This clearly shows you've never used the program you are so confidently talking about... What tabs?




> This clearly shows you've never used the program you are so confidently talking about... What tabs?

lol, quick to go for the jab mister crab.

https://www.gnu.org/software/emacs/manual/html_node/emacs/Ta...

Specifically I use https://github.com/mclear-tools/tabspaces


What's the connection?

There are plenty of ways of managing multiple buffers, and tabs is... just one of them, and, it's just not good... Complaining about it just means you don't understand how to use the editor you are complaining about. These tabs are for people who come from another editor and think they need tabs. Similar to how you can have scrollbars or panels with buttons to do things in Emacs, but they aren't there to improve editing experience, they are there to help the inexperienced to transfer their experience from other editors onto the new one.


There are plenty of ways of managing multiple buffers, and tabs is... just one of them, and, it's just not good... Complaining about it just means you don't understand how to use the editor you are complaining about.
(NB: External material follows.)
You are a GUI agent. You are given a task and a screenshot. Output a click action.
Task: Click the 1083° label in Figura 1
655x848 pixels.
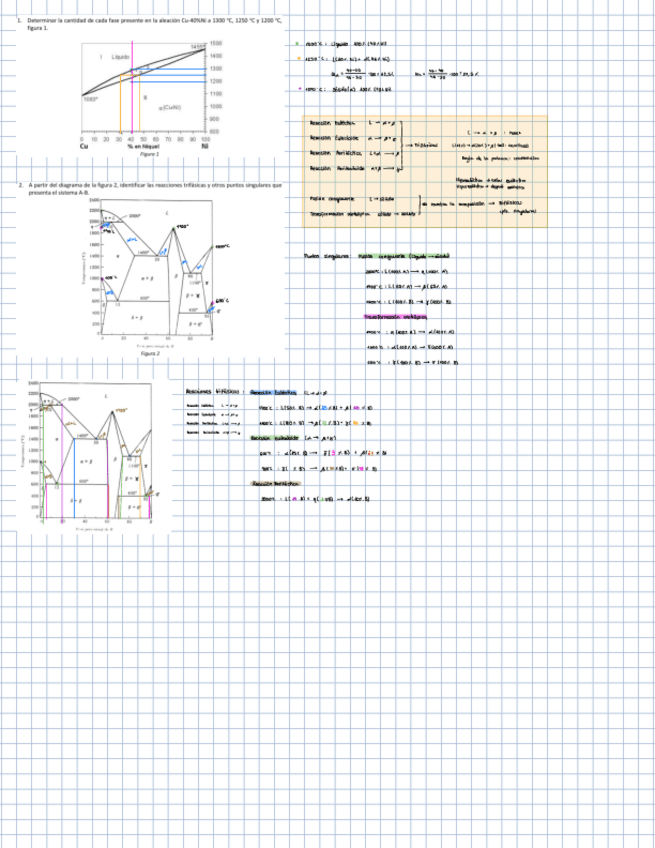click(x=89, y=98)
These tabs are for people who come from another editor and think they need tabs. Similar to how you can have scrollbars or panels with buttons to do things in Emacs, but they aren't there to improve editing experience, they are there to help the inexperienced to transfer their experience from other editors onto the new one.

> What's the connection? > Complaining about it just means you don't understand how to use the editor you are complaining about.

I must admit, I'm pretty confused here.

I'm not complaining about tabs?

> There are plenty of ways of managing multiple buffers, and tabs is... just one of them, and, it's just not good

What do you use for managing multiple buffers? Do you not care about distinguishing one projects buffers from any other project?

> These tabs are for people who come from another editor and think they need tabs.

The tabs in emacs are different than the ones in vscode. In emacs terms there is only one window containing one buffer you cannot change per tab.

tab == buffer in vscode

> Similar to how you can have scrollbars or panels with buttons to do things in Emacs, but they aren't there to improve editing experience, they are there to help the inexperienced to transfer their experience from other editors onto the new one.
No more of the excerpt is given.